This directory contains a complete Java implementation of Hydra. Hydra-Java passes all tests in the common test suite, ensuring identical behavior with Hydra-Haskell and Hydra-Python.
Hydra is a type-aware data transformation toolkit which aims to be highly flexible and portable. It has its roots in graph databases and type theory, and provides APIs in Haskell, Java, Python, Scala, TypeScript, and Lisp. See the main Hydra README for more details.
JavaDocs for Hydra-Java can be found here, and releases can be found on Maven Central here.
Hydra-Java requires Java 11 or later. The Gradle wrapper lives at
heads/java/gradlew; all subprojects (hydra-java, hydra-rdf4j,
hydra-neo4j, hydra-pg-dsl) are configured from there.
cd heads/java
./gradlew :hydra-java:buildTo publish the resulting JAR to your local Maven repository:
cd heads/java
./gradlew :hydra-java:publishToMavenLocalYou may need to set the JAVA_HOME environment variable:
cd heads/java
JAVA_HOME=/path/to/java11/installation ./gradlew :hydra-java:buildOn Apple Silicon (M1/M2/M3/M4) Macs, using an x86_64 JDK (which runs under Rosetta 2 translation) can cause ~20x slower code generation and test execution compared to a native arm64 JDK. This applies to any Java version — the critical factor is architecture, not version number.

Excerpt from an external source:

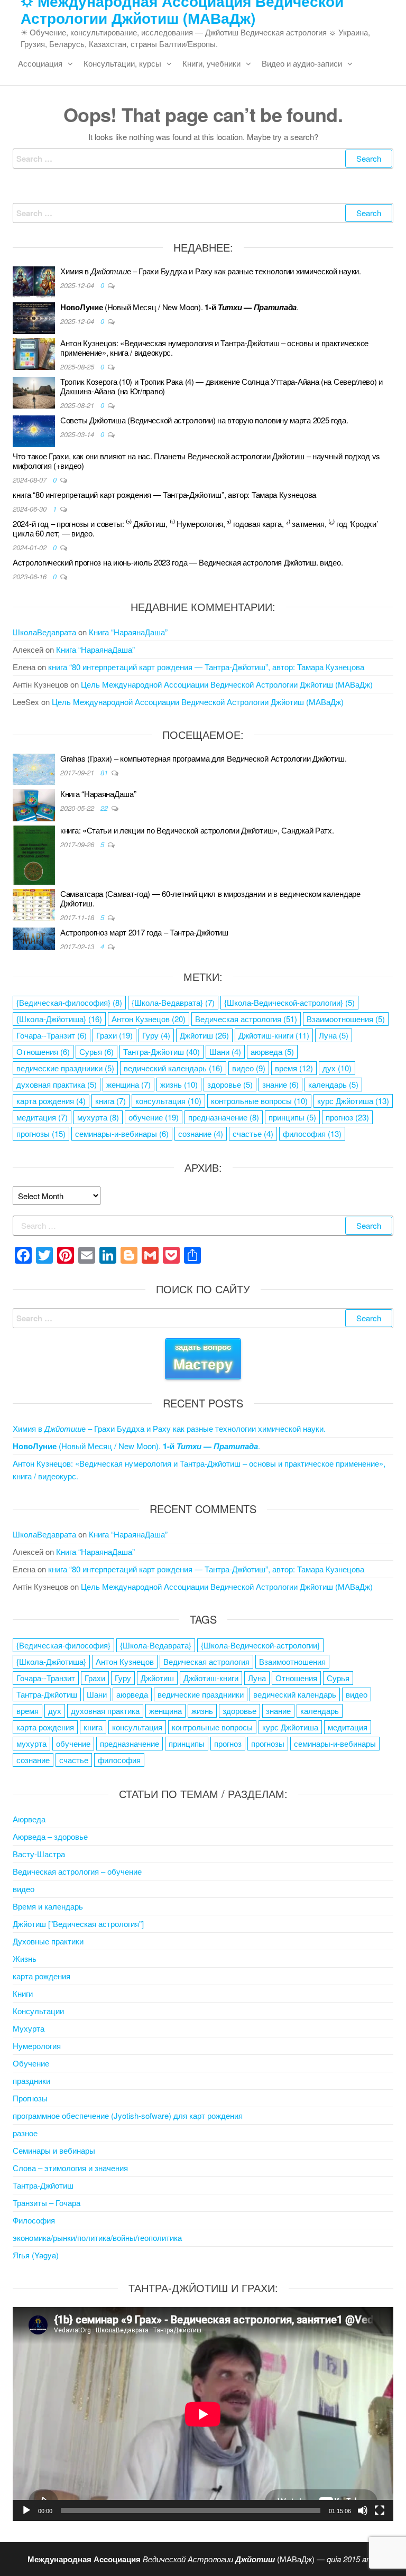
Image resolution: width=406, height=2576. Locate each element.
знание (280, 1084)
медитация (42, 1117)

To check your JDK's architecture:
file "$(which java)"
# arm64 = native (fast), x86_64 = Rosetta (slow)If you see x86_64, install a native arm64 JDK. Downloads are available from
Oracle,
Adoptium, or via Homebrew (brew install openjdk@11).

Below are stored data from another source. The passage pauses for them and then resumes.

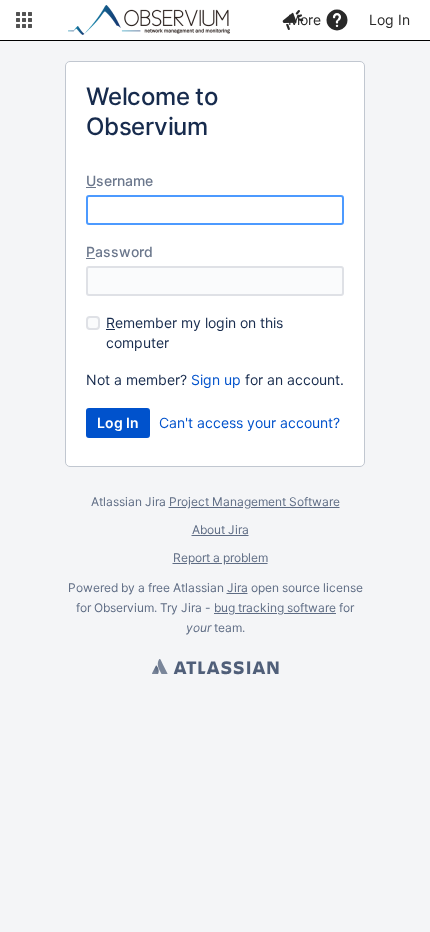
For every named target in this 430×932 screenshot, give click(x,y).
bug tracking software (275, 607)
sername (119, 180)
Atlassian (215, 669)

To compare Hydra's performance across JDK versions on your machine, use the benchmark
test runner with --tag to label each run and --repeat for statistical reliability:
export JAVA_HOME=$(/usr/libexec/java_home -v 11)
bin/run-benchmark-tests.sh --hosts java --tag java11 --repeat 5
export JAVA_HOME=$(/usr/libexec/java_home -v 17)

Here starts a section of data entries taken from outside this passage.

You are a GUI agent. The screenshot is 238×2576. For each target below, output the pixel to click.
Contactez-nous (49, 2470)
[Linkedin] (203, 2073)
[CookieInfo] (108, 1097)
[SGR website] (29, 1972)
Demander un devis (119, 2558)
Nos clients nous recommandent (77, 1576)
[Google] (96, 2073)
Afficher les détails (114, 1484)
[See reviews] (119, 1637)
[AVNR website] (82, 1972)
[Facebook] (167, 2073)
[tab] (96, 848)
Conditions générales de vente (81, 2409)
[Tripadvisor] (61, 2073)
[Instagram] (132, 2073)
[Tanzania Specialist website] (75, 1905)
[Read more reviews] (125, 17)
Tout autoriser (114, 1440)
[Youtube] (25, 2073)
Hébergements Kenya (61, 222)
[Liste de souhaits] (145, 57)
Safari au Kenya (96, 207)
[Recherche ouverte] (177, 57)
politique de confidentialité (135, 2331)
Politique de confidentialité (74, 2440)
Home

bin/run-benchmark-tests.sh --hosts java --tag java17 --repeat 5
# Compare results
bin/run-benchmark-tests.sh dashboard diff --old java11 --new java17For comprehensive documentation about Hydra's architecture and usage, see:
- Concepts - Core concepts and type system
- Implementation - Implementation guide
- Code Organization -
The
packages/,heads/,dist/layout - Testing - Common test suite documentation
- Developer Recipes - Step-by-step guides
Hydra-Java has two types of tests: the common test suite (shared across all Hydra implementations) and Java-specific tests. See the Testing wiki page for comprehensive documentation.
The common test suite (hydra.test.testSuite) ensures parity across all Hydra implementations.
Passing all common test suite cases is the criterion for a true Hydra implementation.
To run all tests:
cd heads/java
./gradlew :hydra-java:testThe test suite is generated from Hydra DSL sources and includes:
- Primitive function tests (lists, strings, math, etc.)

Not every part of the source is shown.